In the data below, count how many lines contain "indicator" and give that number by itself.

※

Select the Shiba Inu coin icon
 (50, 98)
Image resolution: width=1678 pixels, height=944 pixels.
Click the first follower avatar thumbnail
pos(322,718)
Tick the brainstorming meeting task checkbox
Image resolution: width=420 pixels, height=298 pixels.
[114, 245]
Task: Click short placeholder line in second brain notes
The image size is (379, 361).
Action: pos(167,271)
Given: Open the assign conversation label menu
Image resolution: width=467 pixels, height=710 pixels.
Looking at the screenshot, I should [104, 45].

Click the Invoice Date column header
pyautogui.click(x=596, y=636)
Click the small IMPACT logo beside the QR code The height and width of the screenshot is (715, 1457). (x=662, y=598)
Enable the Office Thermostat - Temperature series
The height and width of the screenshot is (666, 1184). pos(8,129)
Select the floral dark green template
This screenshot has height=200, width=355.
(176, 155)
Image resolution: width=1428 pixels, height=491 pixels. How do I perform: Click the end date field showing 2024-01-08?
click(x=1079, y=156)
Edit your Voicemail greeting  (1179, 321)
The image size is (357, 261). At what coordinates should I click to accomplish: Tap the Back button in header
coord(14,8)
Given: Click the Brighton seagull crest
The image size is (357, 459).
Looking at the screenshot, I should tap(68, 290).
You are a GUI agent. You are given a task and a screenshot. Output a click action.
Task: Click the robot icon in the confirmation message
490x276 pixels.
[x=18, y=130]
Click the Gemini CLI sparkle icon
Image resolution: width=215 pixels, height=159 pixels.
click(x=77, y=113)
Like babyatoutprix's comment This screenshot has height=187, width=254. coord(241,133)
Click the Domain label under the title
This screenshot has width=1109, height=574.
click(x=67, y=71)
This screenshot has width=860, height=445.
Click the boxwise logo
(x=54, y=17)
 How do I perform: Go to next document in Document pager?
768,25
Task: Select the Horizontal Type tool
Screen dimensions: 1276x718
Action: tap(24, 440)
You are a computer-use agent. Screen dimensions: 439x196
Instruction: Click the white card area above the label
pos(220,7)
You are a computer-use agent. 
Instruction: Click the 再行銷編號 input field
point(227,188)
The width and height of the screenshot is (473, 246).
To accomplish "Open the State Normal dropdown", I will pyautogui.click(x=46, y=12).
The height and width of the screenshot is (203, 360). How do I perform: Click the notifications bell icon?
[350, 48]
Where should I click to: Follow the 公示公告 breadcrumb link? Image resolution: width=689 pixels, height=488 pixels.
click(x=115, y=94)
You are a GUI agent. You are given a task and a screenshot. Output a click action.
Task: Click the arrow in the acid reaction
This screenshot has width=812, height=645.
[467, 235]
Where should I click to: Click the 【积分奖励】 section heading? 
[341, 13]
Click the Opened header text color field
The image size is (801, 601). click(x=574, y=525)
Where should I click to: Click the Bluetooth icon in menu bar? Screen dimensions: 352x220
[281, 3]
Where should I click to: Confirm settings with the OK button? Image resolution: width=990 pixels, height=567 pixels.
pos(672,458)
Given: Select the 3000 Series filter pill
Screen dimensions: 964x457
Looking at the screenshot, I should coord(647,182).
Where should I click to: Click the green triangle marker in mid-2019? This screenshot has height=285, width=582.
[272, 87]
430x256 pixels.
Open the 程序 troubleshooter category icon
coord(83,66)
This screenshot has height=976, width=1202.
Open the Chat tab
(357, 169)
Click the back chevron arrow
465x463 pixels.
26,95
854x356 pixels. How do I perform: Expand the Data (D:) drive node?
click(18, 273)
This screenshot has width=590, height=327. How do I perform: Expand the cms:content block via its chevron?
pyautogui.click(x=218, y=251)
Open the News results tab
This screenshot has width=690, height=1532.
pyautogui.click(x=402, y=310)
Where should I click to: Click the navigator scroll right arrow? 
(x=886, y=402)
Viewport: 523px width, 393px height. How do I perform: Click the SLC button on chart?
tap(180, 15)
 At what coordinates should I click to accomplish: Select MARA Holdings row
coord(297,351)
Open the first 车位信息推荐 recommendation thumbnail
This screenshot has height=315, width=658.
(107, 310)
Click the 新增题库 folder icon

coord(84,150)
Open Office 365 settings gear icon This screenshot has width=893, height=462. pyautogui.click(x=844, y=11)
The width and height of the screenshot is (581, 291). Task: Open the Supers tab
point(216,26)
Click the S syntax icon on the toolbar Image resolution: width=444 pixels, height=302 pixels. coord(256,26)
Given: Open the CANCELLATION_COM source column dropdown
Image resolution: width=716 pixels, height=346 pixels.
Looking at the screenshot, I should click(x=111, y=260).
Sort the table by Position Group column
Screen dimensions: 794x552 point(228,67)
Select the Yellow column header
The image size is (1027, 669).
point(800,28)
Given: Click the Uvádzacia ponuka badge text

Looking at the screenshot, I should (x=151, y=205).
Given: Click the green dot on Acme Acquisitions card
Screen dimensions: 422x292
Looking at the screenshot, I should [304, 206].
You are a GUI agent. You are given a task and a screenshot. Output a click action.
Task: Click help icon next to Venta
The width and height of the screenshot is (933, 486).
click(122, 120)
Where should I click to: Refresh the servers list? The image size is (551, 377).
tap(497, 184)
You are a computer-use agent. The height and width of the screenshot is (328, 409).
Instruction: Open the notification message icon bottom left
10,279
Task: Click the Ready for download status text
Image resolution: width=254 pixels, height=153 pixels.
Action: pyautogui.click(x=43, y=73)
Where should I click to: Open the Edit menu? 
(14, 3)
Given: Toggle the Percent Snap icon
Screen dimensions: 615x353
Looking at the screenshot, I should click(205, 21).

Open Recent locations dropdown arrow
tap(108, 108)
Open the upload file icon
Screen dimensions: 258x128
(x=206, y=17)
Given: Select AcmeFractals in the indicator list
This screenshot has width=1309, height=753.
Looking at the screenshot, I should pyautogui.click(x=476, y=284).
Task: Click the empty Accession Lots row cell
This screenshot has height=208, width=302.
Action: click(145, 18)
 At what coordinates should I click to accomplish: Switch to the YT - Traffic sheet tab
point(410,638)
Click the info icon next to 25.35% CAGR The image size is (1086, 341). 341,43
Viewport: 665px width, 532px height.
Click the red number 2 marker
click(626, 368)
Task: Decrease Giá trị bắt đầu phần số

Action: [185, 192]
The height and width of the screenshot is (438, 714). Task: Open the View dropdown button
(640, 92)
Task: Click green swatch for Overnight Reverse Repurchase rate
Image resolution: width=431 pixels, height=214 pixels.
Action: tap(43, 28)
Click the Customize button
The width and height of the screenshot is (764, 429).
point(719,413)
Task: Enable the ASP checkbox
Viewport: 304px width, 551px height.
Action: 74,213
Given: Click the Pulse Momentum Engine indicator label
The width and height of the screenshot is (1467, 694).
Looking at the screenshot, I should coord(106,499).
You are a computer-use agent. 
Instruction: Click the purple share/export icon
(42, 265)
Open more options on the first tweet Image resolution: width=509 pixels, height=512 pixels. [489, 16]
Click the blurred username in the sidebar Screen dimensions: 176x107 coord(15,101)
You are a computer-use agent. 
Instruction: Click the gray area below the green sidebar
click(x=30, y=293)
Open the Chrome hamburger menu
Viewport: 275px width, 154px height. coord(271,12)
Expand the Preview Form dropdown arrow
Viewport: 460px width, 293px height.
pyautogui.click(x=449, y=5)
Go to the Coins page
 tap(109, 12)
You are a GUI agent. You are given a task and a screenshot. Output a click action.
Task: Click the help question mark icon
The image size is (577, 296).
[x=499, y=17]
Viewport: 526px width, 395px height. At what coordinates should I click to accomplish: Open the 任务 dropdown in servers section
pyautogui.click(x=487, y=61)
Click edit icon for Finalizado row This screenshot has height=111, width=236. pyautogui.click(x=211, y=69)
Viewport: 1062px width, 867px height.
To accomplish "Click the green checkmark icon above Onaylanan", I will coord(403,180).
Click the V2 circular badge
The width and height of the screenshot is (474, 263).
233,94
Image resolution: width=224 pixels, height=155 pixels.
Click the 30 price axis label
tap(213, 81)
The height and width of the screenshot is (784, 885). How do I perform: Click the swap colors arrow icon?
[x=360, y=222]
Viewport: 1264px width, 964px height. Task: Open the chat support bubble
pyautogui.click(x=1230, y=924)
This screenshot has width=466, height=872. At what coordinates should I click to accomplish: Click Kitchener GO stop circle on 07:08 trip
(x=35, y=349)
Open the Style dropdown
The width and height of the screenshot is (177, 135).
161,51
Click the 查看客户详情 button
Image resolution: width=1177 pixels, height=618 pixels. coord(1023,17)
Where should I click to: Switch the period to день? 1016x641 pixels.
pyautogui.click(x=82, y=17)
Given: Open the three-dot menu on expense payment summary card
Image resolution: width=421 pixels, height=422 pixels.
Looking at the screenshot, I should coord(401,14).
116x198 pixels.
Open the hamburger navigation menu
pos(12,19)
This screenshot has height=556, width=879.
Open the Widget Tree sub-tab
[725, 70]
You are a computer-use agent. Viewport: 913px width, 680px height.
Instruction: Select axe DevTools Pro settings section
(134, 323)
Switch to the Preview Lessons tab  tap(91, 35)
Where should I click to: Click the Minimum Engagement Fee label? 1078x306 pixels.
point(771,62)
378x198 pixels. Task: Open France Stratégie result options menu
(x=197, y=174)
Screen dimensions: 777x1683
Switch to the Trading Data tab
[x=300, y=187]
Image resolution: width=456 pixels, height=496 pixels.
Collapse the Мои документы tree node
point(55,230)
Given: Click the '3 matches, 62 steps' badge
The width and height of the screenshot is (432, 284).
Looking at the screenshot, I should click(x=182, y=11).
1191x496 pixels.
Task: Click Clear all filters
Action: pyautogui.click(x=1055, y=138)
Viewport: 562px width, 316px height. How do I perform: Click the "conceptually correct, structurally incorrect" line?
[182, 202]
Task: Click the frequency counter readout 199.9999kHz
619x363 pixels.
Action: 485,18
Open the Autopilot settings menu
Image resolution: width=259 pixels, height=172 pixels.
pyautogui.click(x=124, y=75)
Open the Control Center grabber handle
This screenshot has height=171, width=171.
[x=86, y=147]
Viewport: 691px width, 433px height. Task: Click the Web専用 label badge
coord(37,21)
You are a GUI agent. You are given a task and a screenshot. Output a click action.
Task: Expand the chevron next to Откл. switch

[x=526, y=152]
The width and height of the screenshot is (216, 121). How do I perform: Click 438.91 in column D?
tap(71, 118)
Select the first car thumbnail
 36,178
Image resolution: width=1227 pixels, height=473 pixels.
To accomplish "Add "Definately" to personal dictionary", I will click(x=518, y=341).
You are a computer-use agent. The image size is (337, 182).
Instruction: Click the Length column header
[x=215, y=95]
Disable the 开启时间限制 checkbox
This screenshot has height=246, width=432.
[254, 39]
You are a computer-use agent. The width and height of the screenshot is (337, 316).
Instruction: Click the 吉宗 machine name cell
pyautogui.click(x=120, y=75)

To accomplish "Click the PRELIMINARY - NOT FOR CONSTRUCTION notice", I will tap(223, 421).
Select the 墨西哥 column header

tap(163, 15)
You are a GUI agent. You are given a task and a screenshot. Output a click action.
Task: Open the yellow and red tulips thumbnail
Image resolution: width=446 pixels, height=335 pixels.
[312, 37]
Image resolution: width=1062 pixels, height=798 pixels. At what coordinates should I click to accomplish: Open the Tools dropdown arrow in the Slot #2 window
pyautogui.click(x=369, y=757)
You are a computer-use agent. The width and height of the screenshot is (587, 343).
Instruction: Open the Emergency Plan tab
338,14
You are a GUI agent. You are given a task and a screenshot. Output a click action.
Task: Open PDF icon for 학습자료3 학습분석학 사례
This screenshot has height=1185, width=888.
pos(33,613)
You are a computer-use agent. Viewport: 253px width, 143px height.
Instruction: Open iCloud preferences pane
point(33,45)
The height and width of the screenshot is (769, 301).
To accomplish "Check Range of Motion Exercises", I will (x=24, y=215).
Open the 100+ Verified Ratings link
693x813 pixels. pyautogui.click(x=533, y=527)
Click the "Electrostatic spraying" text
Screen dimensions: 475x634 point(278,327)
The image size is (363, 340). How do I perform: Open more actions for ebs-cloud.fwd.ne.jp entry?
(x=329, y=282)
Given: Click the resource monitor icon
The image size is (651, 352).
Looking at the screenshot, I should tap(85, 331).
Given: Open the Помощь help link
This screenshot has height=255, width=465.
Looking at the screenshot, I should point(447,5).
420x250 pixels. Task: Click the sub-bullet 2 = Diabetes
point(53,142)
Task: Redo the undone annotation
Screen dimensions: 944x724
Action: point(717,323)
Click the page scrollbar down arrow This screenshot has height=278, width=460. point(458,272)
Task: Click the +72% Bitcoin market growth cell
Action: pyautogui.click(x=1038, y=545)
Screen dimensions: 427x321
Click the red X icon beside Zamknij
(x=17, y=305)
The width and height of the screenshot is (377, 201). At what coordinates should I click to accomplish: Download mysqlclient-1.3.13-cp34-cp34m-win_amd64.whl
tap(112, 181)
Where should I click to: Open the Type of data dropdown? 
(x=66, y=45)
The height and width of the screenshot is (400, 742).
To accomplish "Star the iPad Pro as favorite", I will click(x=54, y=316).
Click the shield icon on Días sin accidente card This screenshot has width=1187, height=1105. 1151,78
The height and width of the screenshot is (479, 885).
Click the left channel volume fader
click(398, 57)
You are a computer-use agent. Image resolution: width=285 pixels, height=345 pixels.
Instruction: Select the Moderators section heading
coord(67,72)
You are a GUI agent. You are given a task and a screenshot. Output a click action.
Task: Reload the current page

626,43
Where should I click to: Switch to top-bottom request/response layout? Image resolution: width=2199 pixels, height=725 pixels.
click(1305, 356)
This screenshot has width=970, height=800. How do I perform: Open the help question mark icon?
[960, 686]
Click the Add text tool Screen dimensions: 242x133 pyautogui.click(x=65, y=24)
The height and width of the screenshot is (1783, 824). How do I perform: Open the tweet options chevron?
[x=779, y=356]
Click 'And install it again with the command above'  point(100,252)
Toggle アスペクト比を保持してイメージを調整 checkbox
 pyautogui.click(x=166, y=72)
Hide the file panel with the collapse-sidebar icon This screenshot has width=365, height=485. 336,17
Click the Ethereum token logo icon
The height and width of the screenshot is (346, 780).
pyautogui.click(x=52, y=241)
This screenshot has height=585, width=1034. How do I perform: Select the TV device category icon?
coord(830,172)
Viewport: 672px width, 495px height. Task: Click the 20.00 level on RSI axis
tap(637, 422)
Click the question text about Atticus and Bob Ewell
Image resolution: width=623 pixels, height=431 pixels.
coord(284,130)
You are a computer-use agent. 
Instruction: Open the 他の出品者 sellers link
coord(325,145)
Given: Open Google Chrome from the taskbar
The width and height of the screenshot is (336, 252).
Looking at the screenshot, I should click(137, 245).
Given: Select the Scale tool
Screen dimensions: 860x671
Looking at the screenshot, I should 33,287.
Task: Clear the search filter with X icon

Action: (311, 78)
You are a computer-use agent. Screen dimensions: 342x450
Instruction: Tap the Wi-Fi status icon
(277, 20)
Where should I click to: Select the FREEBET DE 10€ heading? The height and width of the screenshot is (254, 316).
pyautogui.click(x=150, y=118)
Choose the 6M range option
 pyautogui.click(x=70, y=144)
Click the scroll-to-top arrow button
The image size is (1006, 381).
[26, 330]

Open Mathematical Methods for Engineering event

※

> [OUTPUT OF THE EXERCISE]
2